GIVEN TEXT:

On Tuesday — the same day the agency released its statement warning about the dangers of disinformation — the prominent Azerbaijani pro-government media outlet Caliber published a lengthy ‘exposé’ on French President Emmanuel Macron.
A brief bit of background — the Azerbaijani government and its associated media outlets have a longstanding beef with Macron (and really with France in general), which they claim is because of their oh-so-sincere distaste for France’s colonial history. In reality, everyone knows that the source of the problem is France’s support for Armenia.
The Caliber article was entitled ‘Macron’s horrible year is bound to get even worse’, and featured none other than one of the most notorious Holocaust-denying antisemitic conspiracy theorists in the US, Candace Owens.
Currently, Owens is embroiled in a legal dispute with Macron because she claims, for some reason, that Macron’s wife Brigitte is actually a man. Previously, she said that Macron is gay and ‘married to a trans man who molested him as a child’.
Caliber’s article is full of other absurd theories about connections between the Macrons and the Rothschilds, incest, corruption, pedophilia, and other nonsense that I won’t even bother to elaborate on.
This is not an isolated incident — Caliber and other media outlets routinely smear Macron and France. But this alone doesn’t even include Azerbaijan’s bizarre obsession with the independence movement in the French overseas colony of New Caledonia, where Baku has been accused of helping foment deadly riots in 2024.
These same media outlets also peddle disinformation and other attacks on American politicians, including California Senator Adam Schiff, often citing conspiracy theories that come from the Republican Party, which also dislikes him (but for different reasons).
Again, the obsession with Schiff is, without question, because he is considered to be a supporter of Armenia. Ironically, if Caliber had bothered to do their homework, they would have found that Candace Owens is also a supporter of Armenia, and has regularly criticised Azerbaijan.
These outlandish smear campaigns are not a sign of a healthy media ecosystem, and they are not compelling evidence of a country ostensibly focused on peace.
Azerbaijani President Ilham Aliyev and Armenian Prime Minister Nikol Pashinyan have initialled a peace treaty and said that the conflict is over.
It’s time for Azerbaijani media to reflect that.

MATERIAL SUPPLIED:
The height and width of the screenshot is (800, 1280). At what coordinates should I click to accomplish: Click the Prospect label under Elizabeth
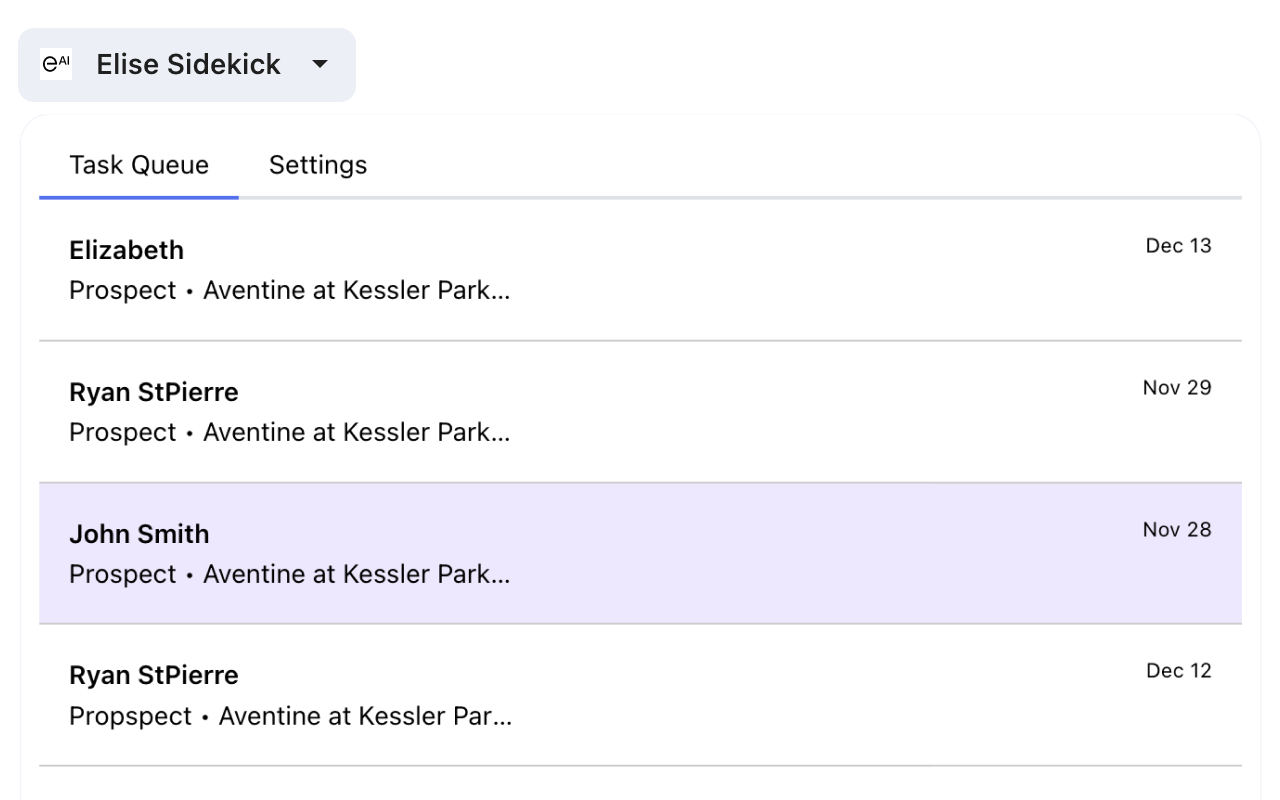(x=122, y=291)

==

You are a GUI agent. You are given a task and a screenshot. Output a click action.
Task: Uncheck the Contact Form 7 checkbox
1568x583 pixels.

EXERCISES:
a) Copy the passage of the article on Azerbaijani media exactly, starting at "Currently, Owens is" and ending at "to elaborate on.".
b) In the records, repeat word for word the lines starting at the line containing "You are a GUI" and ending at the line containing "1568x583 pixels.".

EXPECTED RESULTS:
a)
Currently, Owens is embroiled in a legal dispute with Macron because she claims, for some reason, that Macron’s wife Brigitte is actually a man. Previously, she said that Macron is gay and ‘married to a trans man who molested him as a child’.
Caliber’s article is full of other absurd theories about connections between the Macrons and the Rothschilds, incest, corruption, pedophilia, and other nonsense that I won’t even bother to elaborate on.

b)
You are a GUI agent. You are given a task and a screenshot. Output a click action.
Task: Uncheck the Contact Form 7 checkbox
1568x583 pixels.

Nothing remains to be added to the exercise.